> _About this task_: Print the lines of the entries below from the one with "The width and" through the final line, exactly as they appear. The pictures are not part of the copy.

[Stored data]
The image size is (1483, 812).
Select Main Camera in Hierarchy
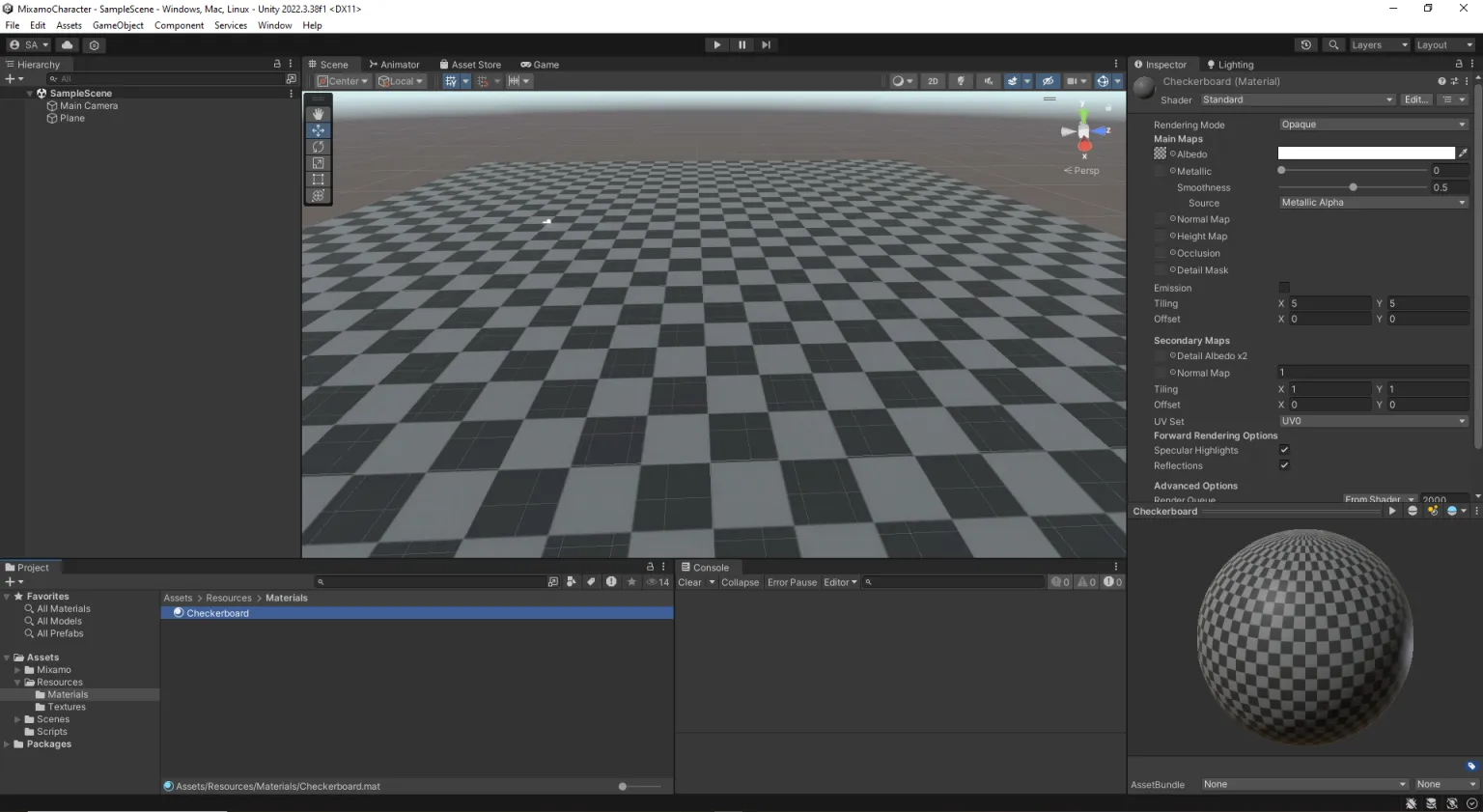point(89,105)
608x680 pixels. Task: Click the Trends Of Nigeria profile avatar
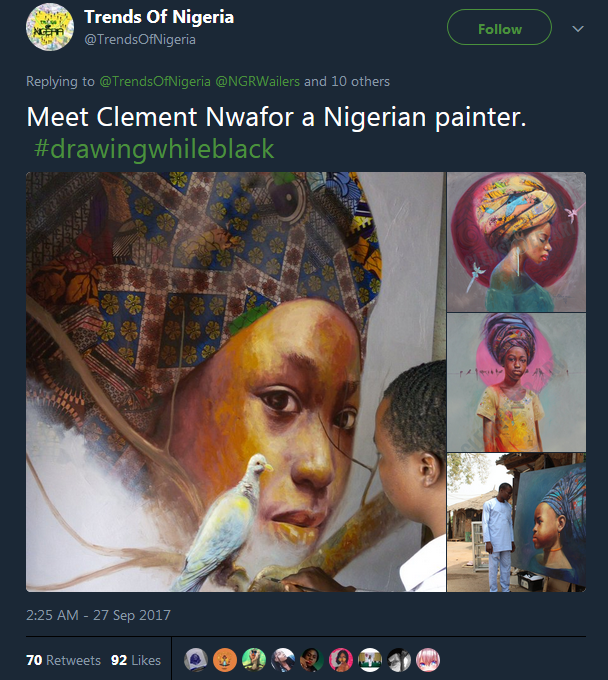(x=49, y=28)
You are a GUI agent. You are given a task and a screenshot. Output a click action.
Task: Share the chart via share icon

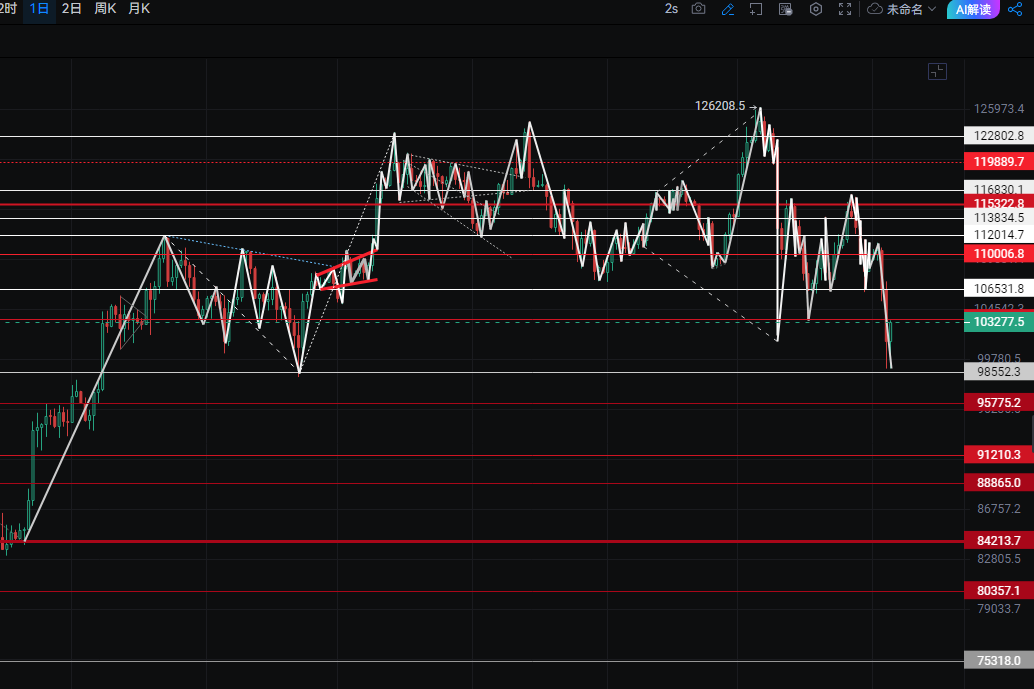click(x=1015, y=9)
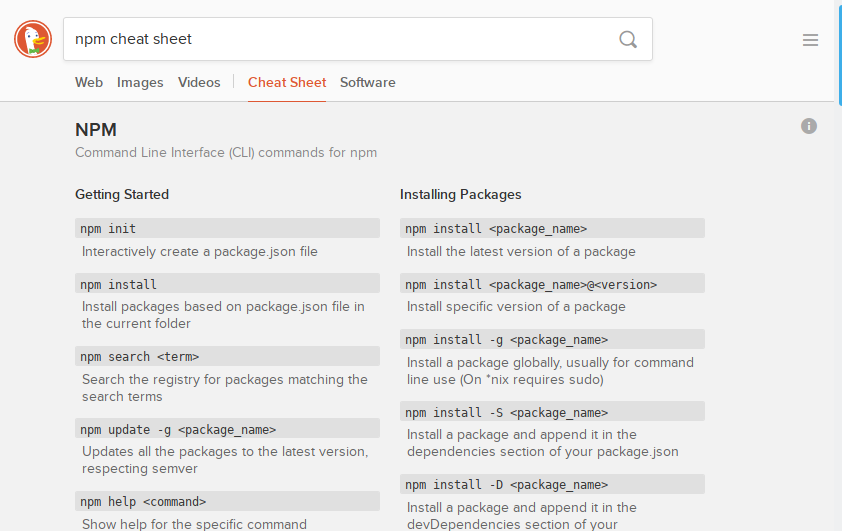842x531 pixels.
Task: Click the 'npm init' command block
Action: (x=227, y=229)
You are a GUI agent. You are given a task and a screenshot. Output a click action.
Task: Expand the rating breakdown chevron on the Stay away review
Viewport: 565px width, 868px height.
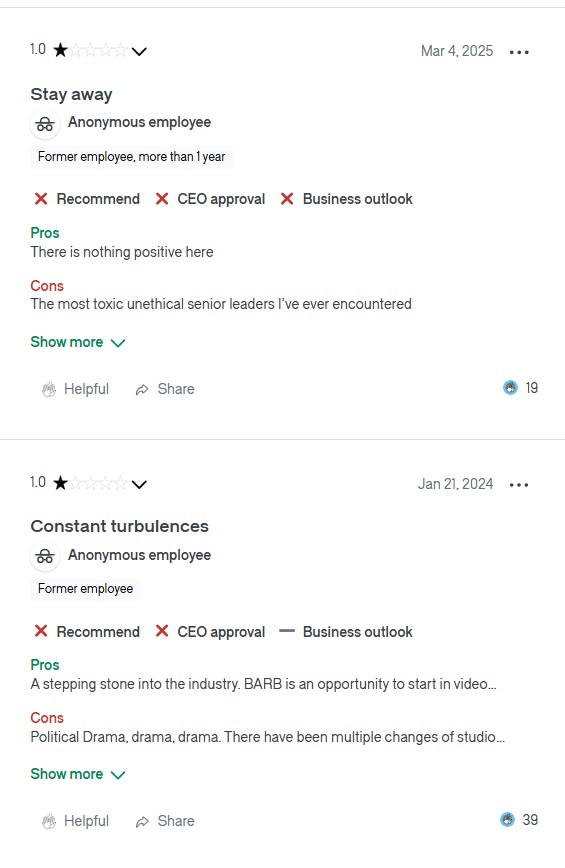coord(139,51)
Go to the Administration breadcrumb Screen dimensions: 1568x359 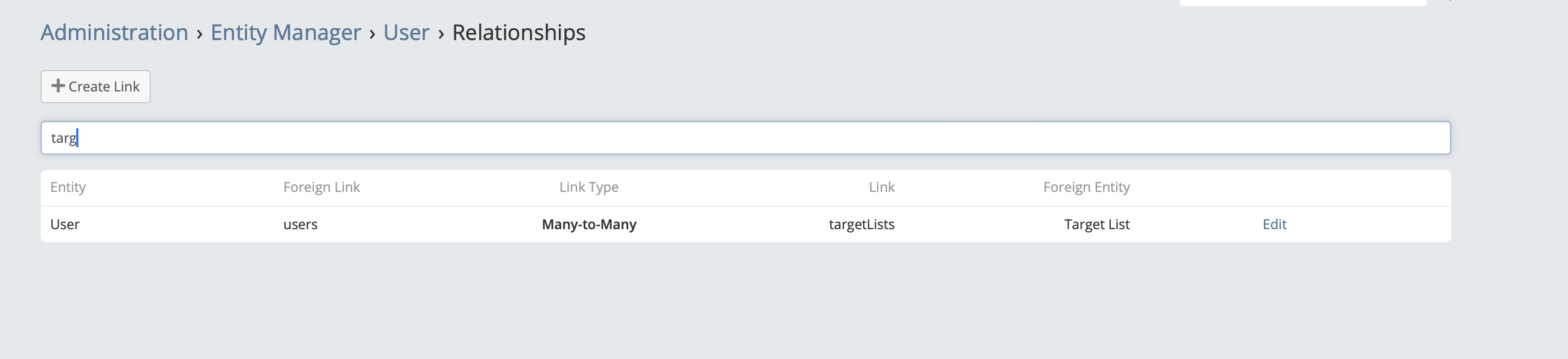click(x=115, y=32)
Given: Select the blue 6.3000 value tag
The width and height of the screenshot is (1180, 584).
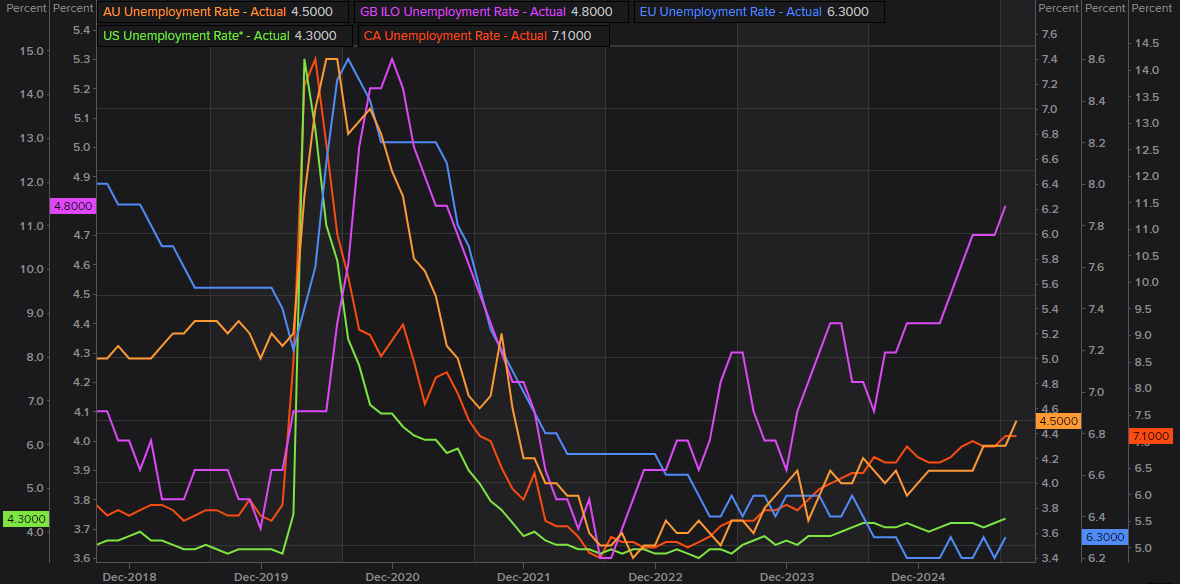Looking at the screenshot, I should (x=1104, y=537).
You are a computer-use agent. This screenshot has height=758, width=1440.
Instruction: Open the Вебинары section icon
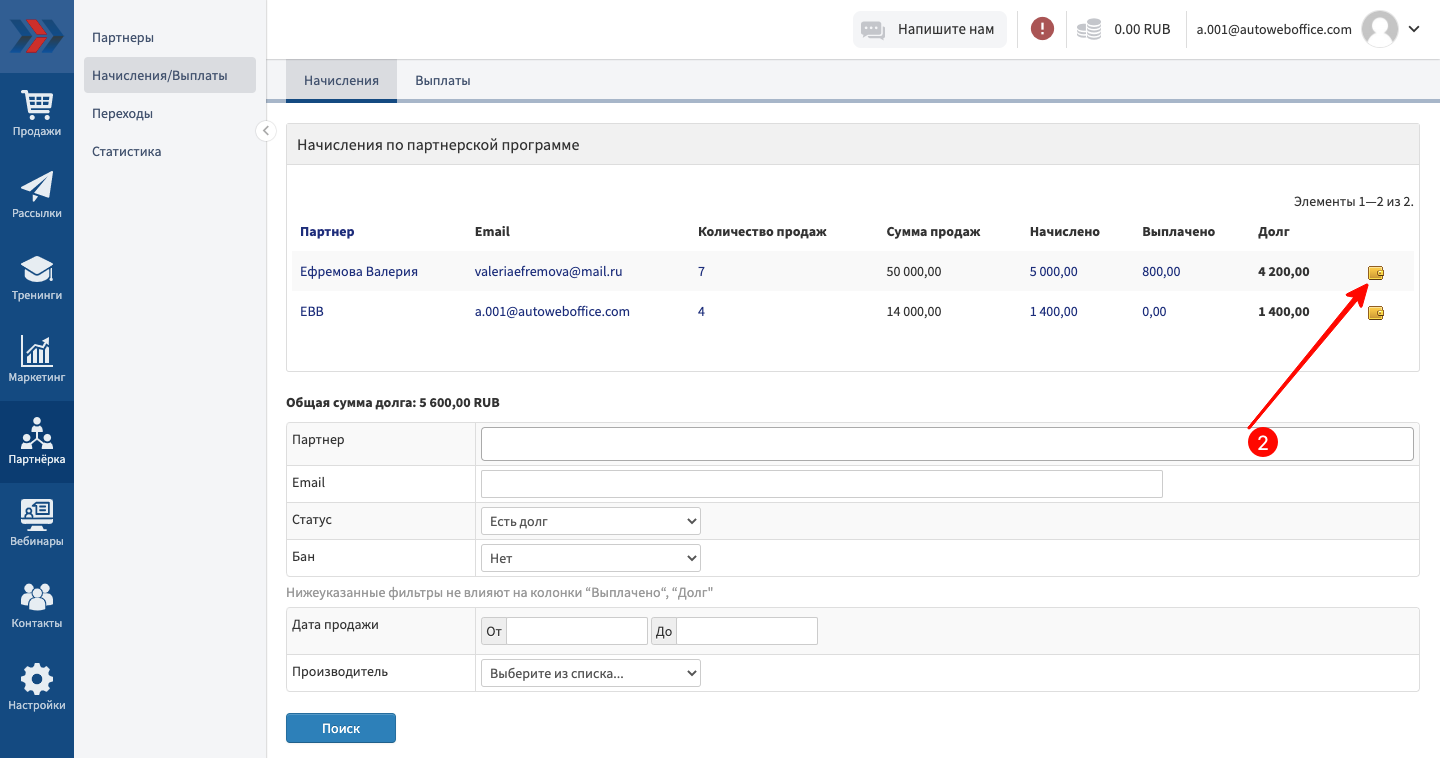click(37, 523)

> _Solution to the problem_:
The width and height of the screenshot is (1180, 584).
Looking at the screenshot, I should (x=1104, y=537).
You are a computer-use agent. This screenshot has height=758, width=1440.
Instruction: Open the Вебинары section icon
click(37, 523)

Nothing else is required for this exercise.